Task directions.
From the line with "Home (66, 453)" through the line with "Got it! [button] (21, 74)", inclusive, return each line of the data below exactly and leave the rest out.

Data.
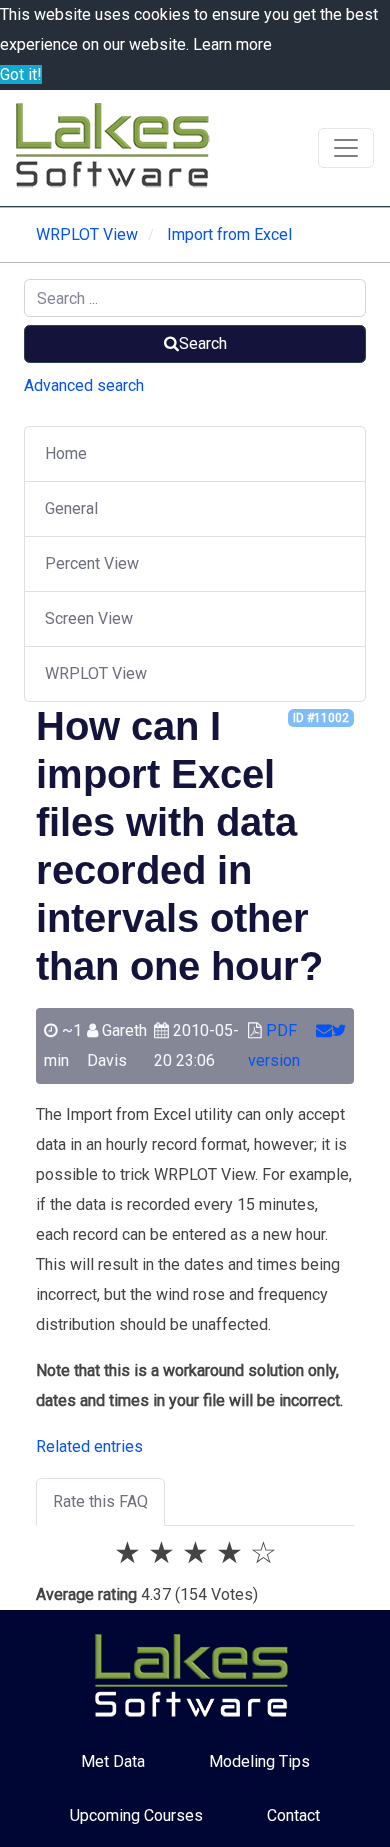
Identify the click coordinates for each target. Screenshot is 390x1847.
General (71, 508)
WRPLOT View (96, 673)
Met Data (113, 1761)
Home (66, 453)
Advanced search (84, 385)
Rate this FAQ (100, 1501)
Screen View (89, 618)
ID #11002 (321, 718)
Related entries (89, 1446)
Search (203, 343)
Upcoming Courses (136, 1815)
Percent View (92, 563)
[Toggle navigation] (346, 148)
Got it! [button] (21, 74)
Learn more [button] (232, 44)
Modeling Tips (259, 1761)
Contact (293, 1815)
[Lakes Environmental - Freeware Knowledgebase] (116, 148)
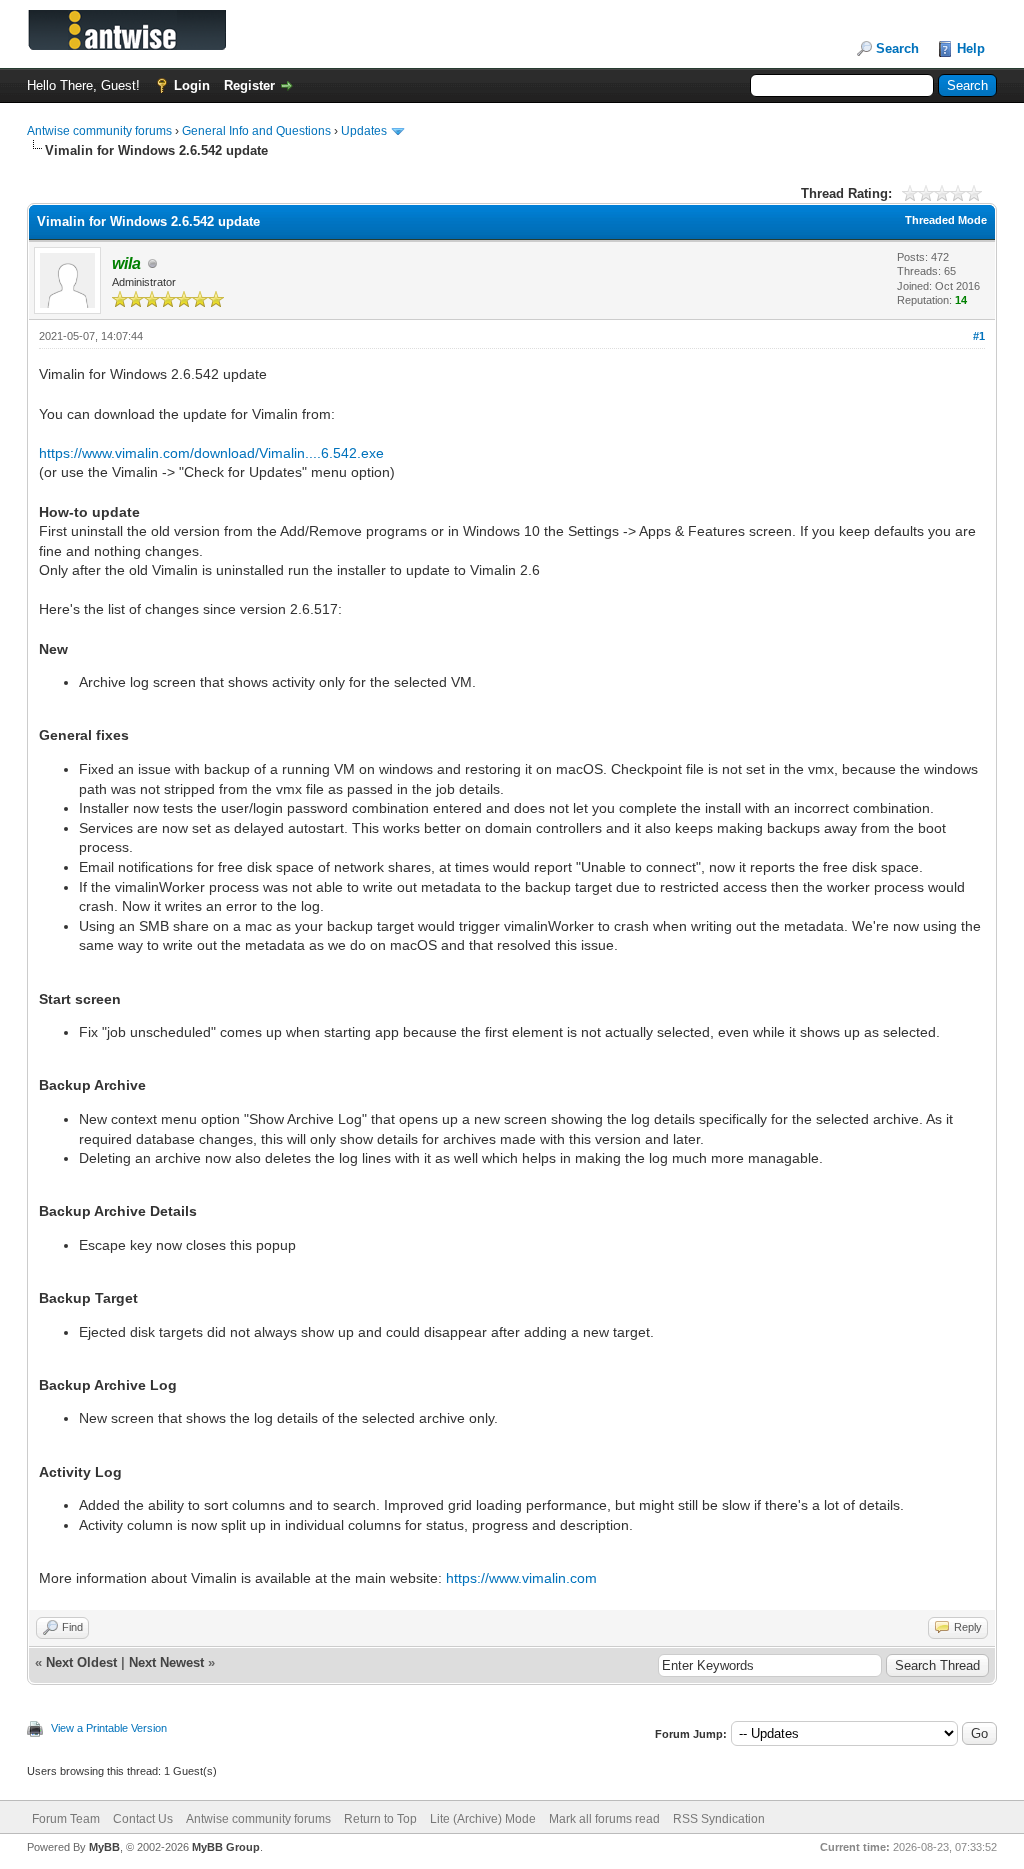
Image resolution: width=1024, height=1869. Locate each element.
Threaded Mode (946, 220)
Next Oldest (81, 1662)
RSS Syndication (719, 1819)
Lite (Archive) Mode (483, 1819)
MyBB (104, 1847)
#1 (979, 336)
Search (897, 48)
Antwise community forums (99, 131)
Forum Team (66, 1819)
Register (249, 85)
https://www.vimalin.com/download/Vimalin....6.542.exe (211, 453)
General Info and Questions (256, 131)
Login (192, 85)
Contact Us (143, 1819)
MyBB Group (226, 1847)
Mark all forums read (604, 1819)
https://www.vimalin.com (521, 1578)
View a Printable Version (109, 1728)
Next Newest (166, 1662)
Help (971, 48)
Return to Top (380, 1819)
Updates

Task output.
Home (66, 453)
Advanced search (84, 385)
Rate this FAQ (100, 1501)
Screen View (89, 618)
ID #11002 (321, 718)
Related entries (89, 1446)
Search (203, 343)
Upcoming Courses (136, 1815)
Percent View (92, 563)
[Toggle navigation] (346, 148)
Got it! [button] (21, 74)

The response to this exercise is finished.